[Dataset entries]
- Opening Delimiter -

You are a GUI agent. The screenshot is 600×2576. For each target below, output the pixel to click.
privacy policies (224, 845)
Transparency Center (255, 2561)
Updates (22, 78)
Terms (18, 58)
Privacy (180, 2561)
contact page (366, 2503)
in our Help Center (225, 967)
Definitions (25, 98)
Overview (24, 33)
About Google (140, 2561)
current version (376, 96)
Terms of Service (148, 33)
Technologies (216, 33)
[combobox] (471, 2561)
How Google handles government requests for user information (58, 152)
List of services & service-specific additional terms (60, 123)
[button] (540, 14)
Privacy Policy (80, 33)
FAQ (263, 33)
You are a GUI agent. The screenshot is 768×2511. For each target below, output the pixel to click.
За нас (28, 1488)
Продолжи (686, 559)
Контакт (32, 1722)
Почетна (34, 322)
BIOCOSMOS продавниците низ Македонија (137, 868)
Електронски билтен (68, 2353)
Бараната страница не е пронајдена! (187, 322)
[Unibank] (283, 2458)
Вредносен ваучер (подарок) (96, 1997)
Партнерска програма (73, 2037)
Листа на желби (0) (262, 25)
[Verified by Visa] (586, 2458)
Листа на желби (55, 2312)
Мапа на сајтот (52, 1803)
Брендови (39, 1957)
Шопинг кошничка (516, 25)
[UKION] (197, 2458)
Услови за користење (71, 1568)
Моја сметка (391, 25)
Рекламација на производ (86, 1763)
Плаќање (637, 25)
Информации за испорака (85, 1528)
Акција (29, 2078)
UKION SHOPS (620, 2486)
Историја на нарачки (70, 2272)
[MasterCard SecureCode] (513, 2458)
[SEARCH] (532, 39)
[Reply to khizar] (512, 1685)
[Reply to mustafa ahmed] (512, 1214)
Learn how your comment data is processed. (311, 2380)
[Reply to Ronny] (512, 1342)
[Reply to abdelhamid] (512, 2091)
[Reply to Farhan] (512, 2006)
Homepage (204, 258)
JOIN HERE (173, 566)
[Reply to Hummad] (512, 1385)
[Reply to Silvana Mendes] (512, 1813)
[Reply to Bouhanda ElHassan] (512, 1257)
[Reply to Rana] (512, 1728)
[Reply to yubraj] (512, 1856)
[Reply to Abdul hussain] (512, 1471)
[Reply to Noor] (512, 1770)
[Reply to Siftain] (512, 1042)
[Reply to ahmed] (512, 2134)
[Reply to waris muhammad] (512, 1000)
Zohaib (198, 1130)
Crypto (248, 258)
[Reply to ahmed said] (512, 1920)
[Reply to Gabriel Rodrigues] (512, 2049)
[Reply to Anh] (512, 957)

- Closing Delimiter -

AIM OF THE EXERCISE: Determine the number of lines in the entries that contain "output", then write that number alone.

EXERCISE RESPONSE: 2